The main goal of the book is to let Christians see what they look like to an atheist. In this way, they know how to appeal to unbelievers, who are presumably the same people they want to come to church. The end of the book has discussion questions for Christian reading groups. In one way, “I Sold My Soul on eBay” is a subtle debate that never turns into name-calling.
The Writing Style
One of the best reasons this book works is that Mehta is such a good writer. He’s able to pare a long story down to the essentials in an engaging and interesting manner. He also has a background that most Christians are unfamiliar with. He was raised a Jain. So, not only do you get to learn about Christianity and atheism, but Jainism as well.
Mehta also has a great sense of humor. In the first few pages, he reveals how his name is pronounced as well as why he’s now an atheist. He also is brave enough to reveal that although he’s an atheist, he’s a fan of big-toothed Texan televangelist Joel Osteen. He also has great descriptions of the way people sit and look at their watches while in church without being catty or mean-spirited.
No to Conversion, Yes to Conversation
Mehta is still an atheist by the end of his church-going experiment. (That isn’t giving anything away – trust me.) But he still talks to some of the people and pastors of the churches that he visited. By meeting the polite and educated Mehta, hopefully he has helped to shatter the Christian myth that atheists are dangerous, dirty, left-wing lunatics.
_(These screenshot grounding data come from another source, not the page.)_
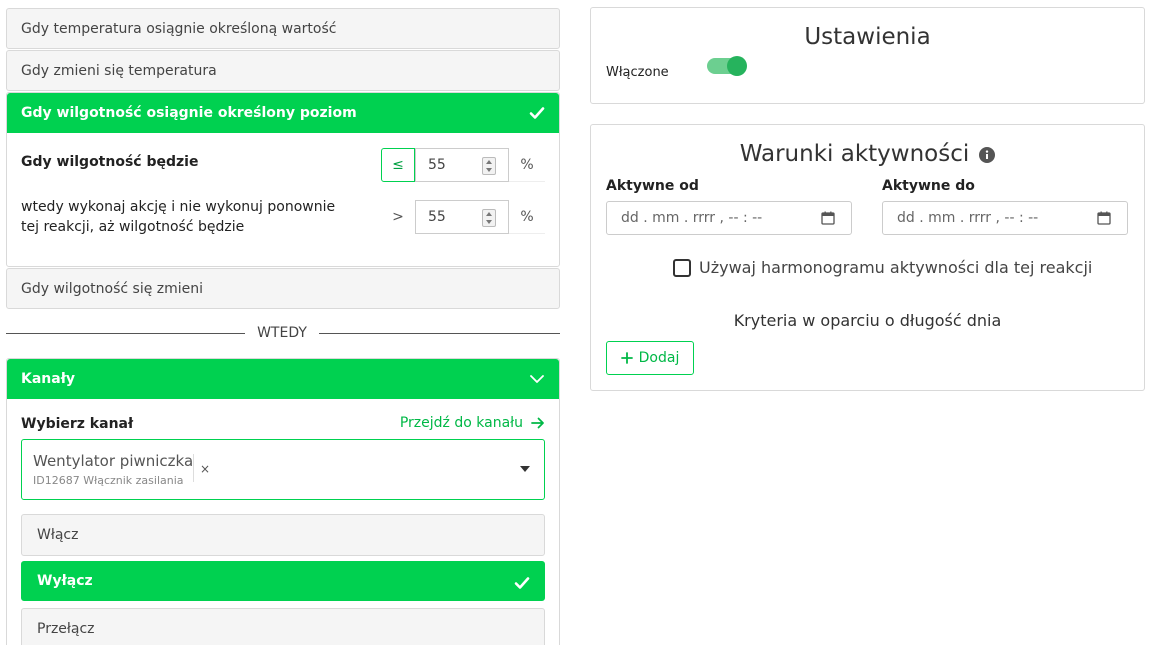 The image size is (1154, 645). I want to click on humidity-then-group: > 55 %, so click(463, 217).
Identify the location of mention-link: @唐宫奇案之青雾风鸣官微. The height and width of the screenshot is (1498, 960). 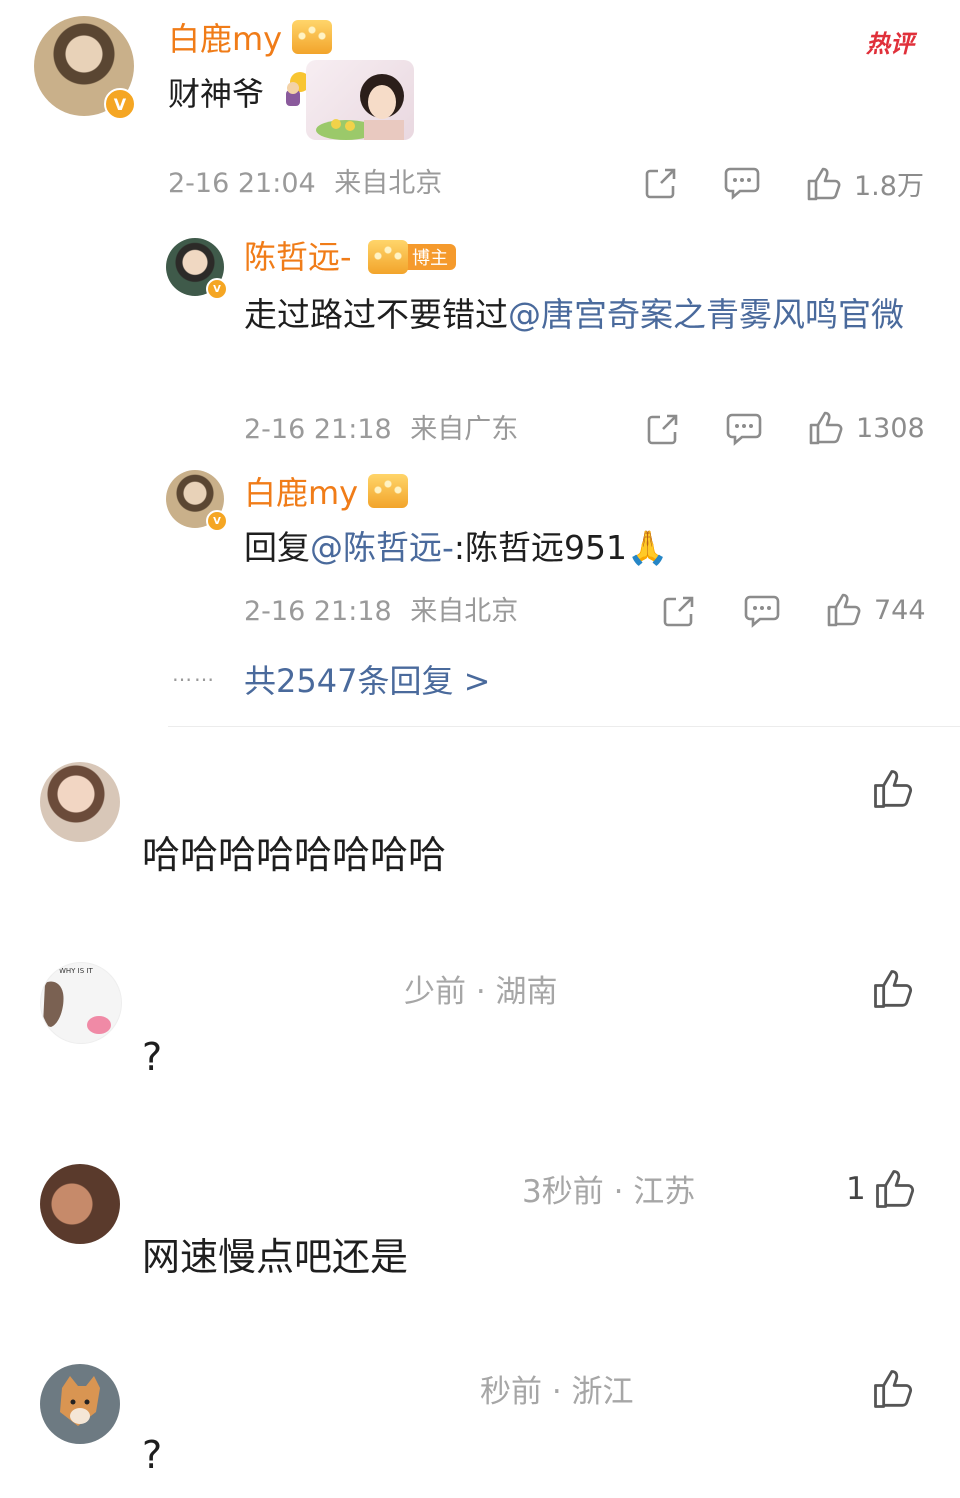
(706, 314).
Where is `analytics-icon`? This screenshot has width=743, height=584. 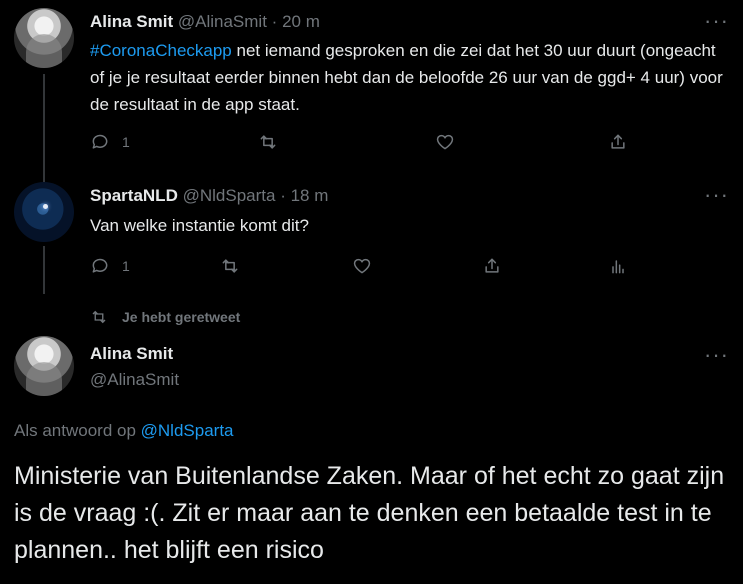 analytics-icon is located at coordinates (618, 267).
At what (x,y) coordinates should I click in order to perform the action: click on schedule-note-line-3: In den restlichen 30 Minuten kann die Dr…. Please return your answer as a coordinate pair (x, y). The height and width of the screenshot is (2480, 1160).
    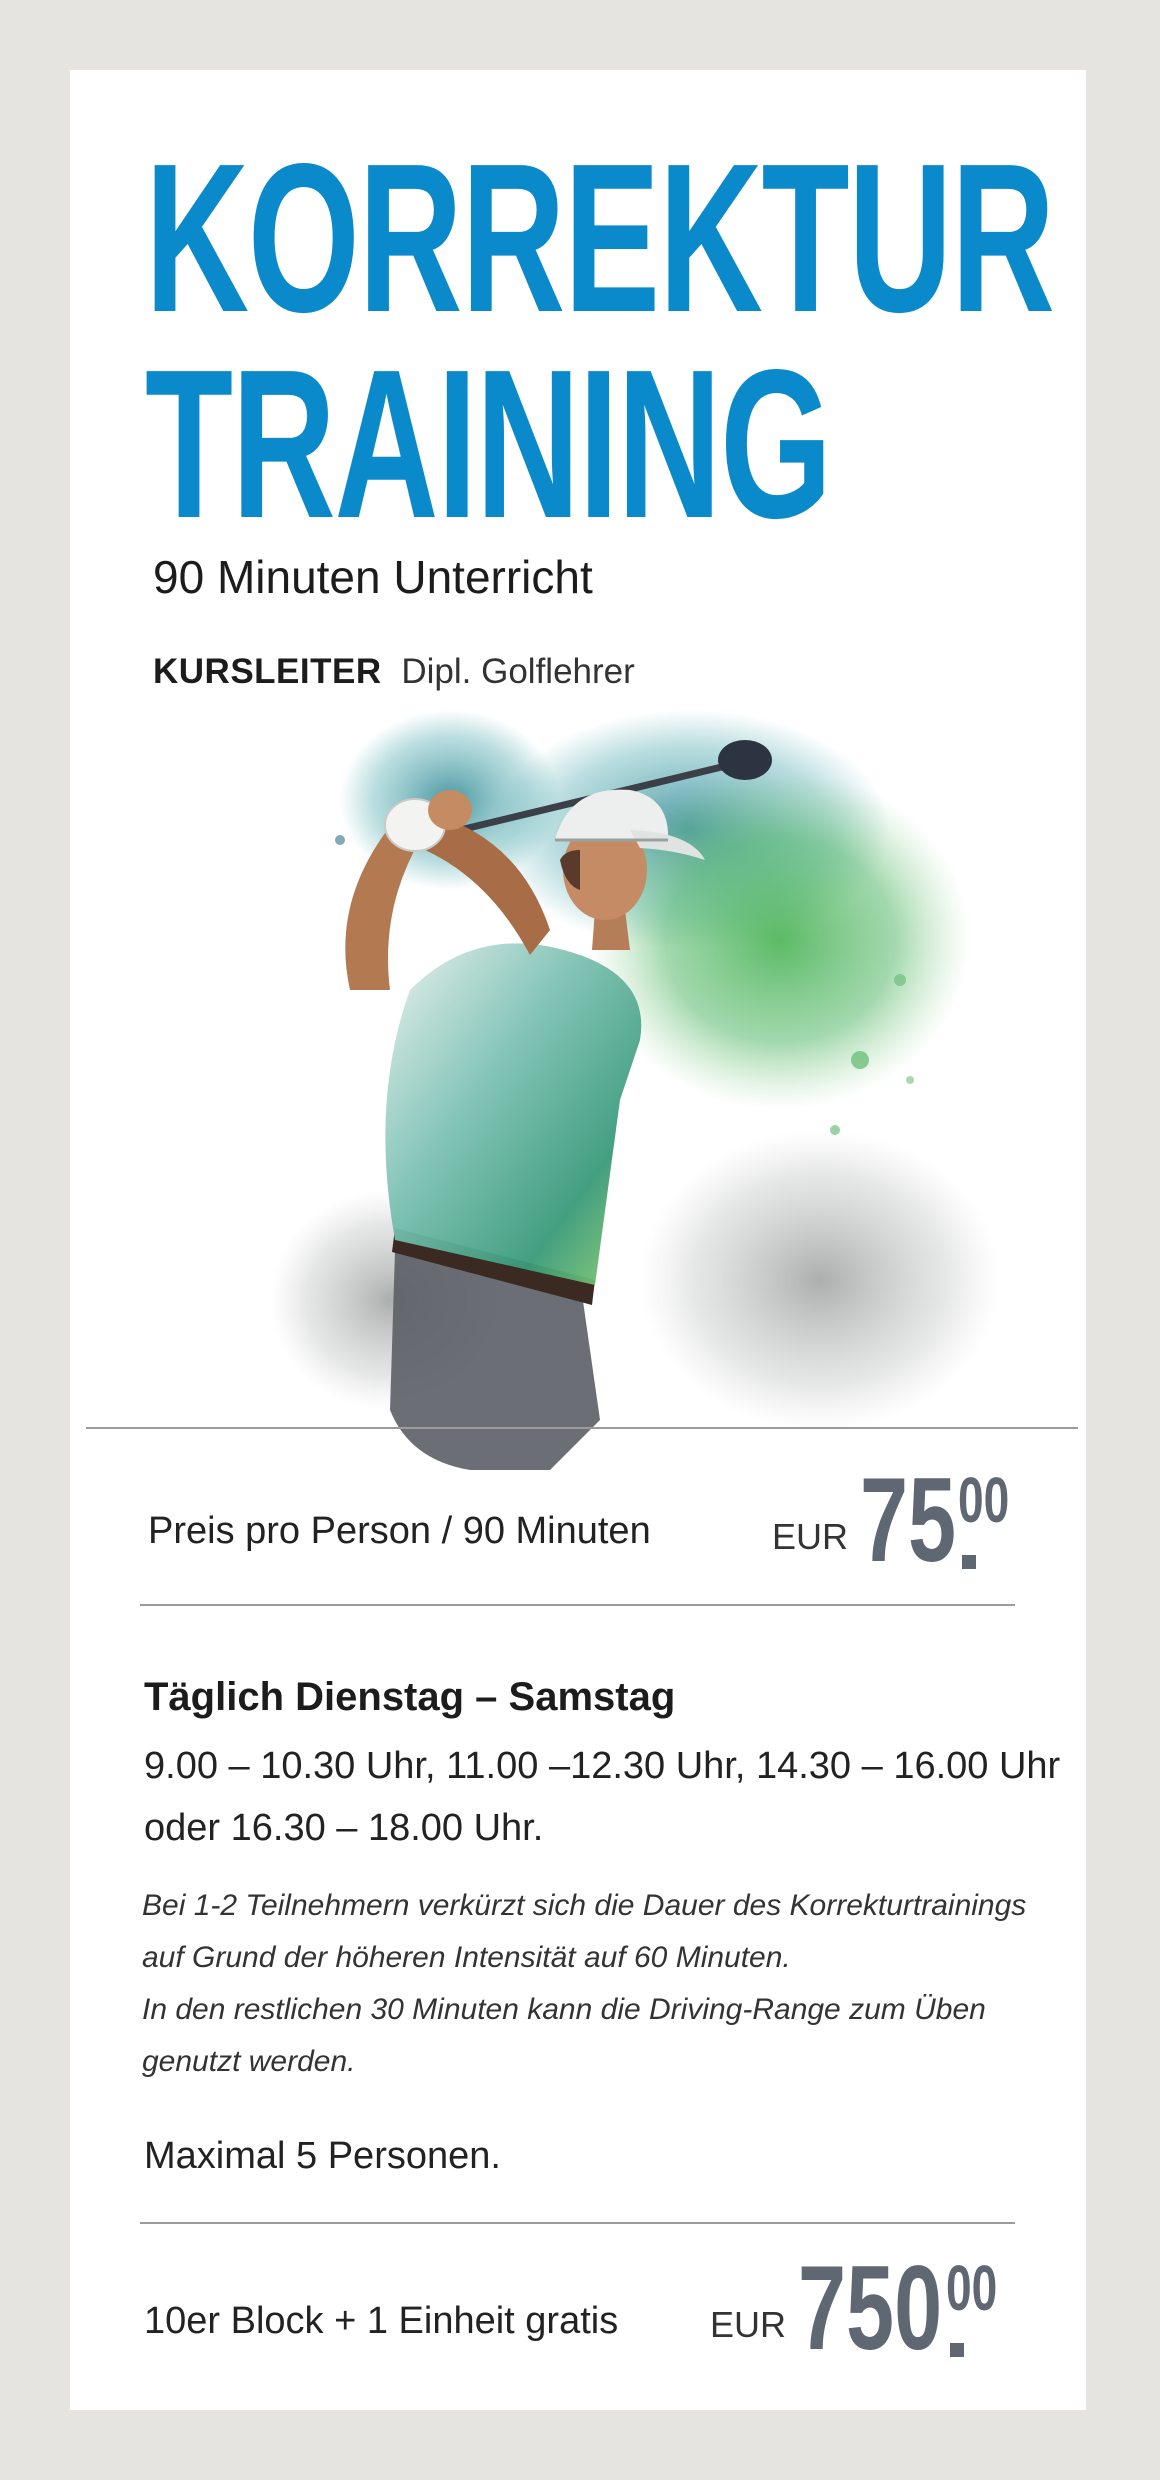
    Looking at the image, I should click on (564, 2010).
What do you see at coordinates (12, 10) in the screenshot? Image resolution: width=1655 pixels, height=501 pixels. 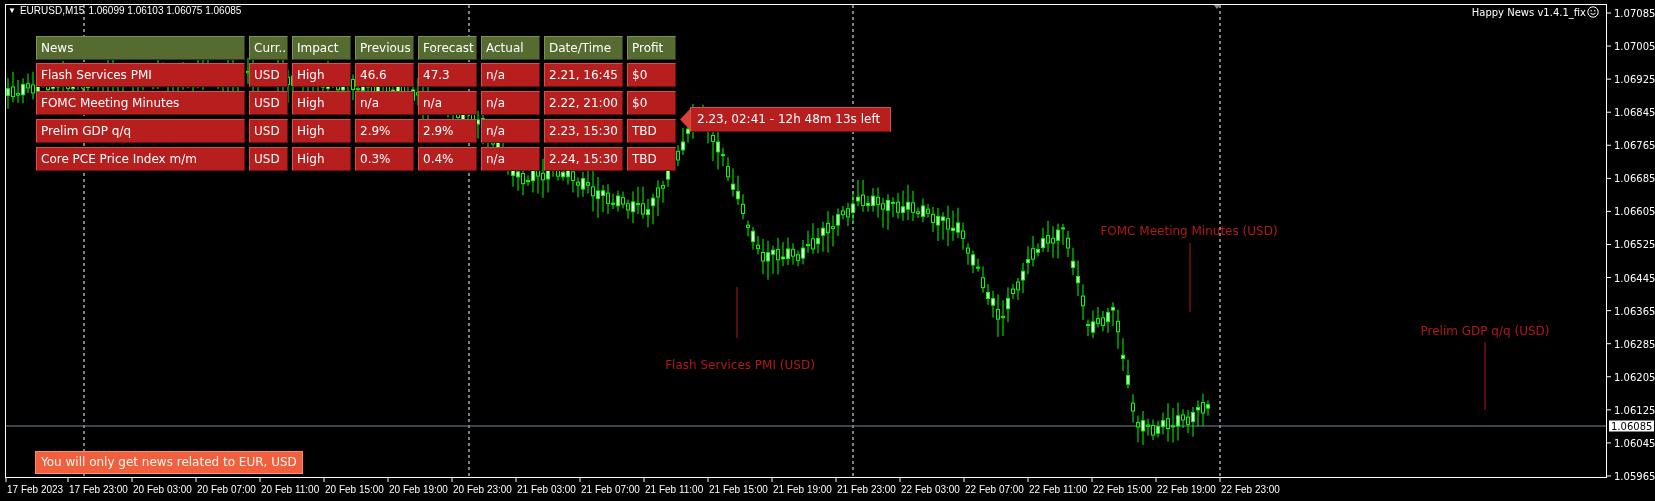 I see `dropdown-icon: ▼` at bounding box center [12, 10].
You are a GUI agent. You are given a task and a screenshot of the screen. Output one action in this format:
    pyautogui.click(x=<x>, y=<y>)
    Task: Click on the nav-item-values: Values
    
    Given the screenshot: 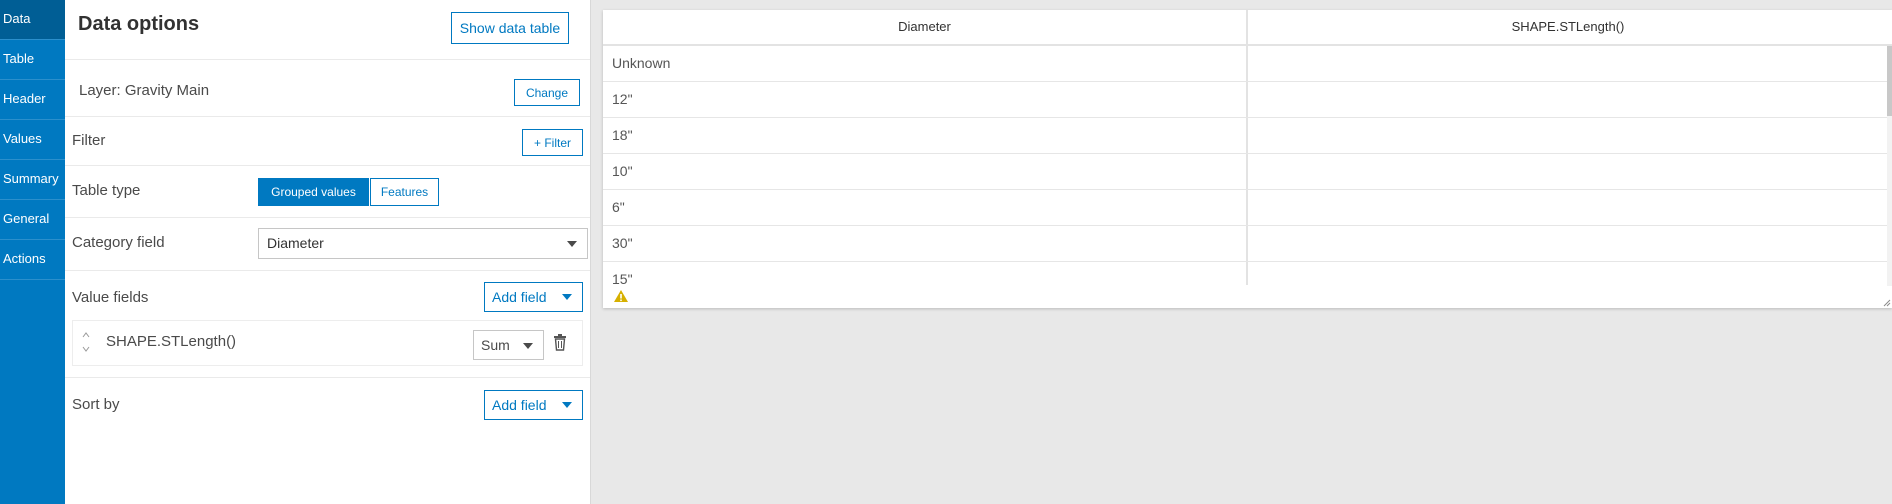 What is the action you would take?
    pyautogui.click(x=32, y=140)
    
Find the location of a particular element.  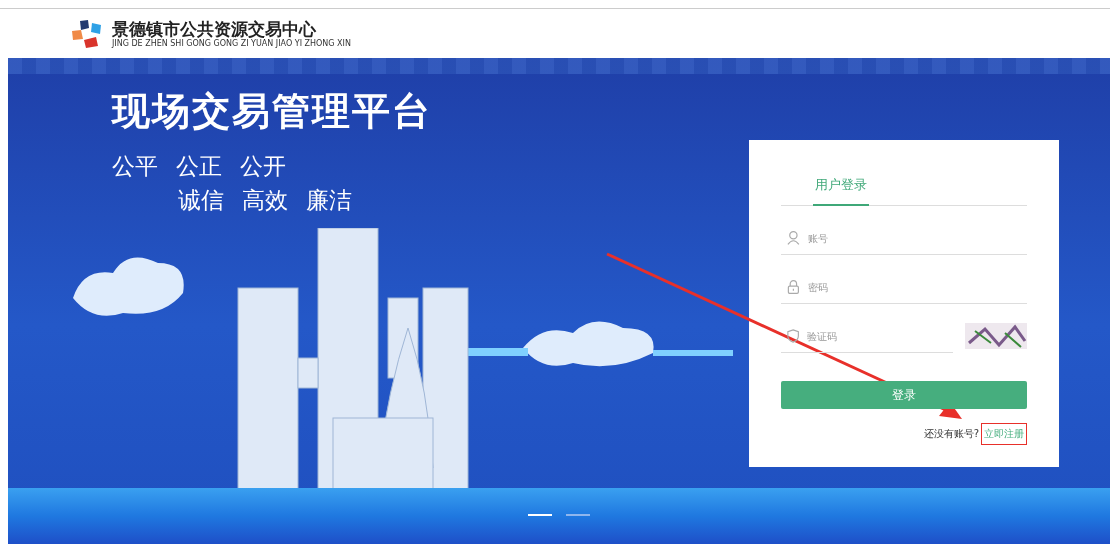

slogan: 公平 is located at coordinates (135, 166).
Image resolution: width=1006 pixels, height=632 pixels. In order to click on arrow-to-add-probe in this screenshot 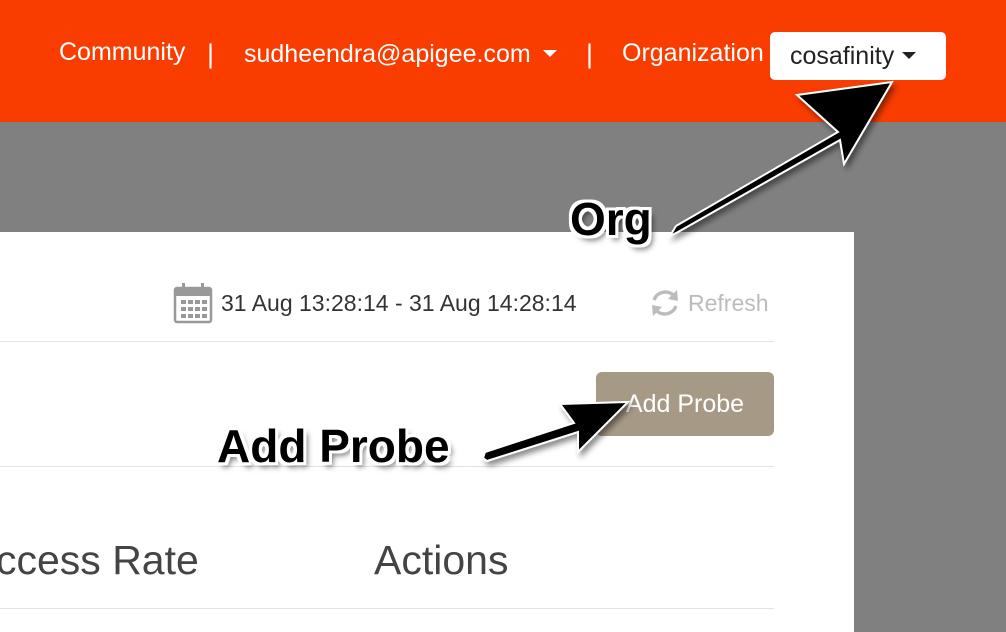, I will do `click(556, 432)`.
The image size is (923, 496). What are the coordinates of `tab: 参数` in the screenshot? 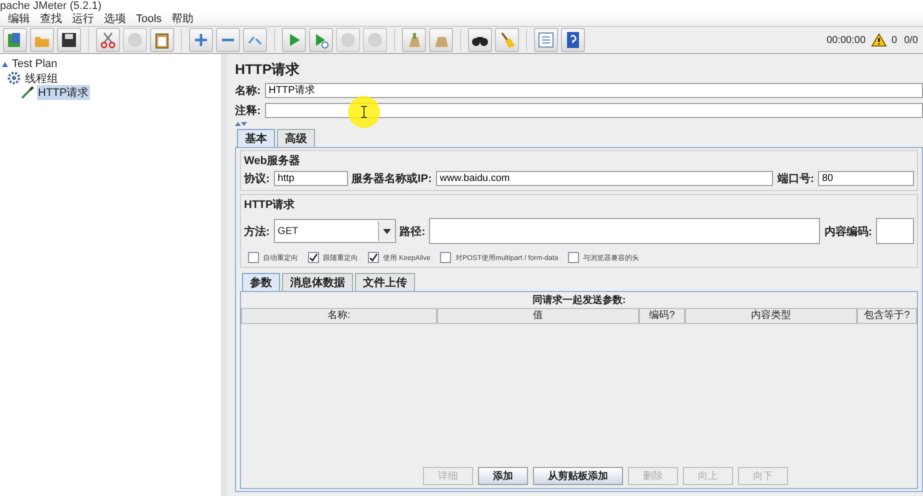 It's located at (261, 282).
Although this book is primarily aimed at Christians, atheists, pagans and just about anyone else will also enjoy the book. It’s a good way to get to know how the religious and irreligious think without having to risk your neck and reveal your opinions. Really – do you want to go into a Baptist church and announce that you’re an atheist, agnostic or Pagan and expect to get out unscathed? It’s a way to help lean back and marvel at the complexities of human culture and art.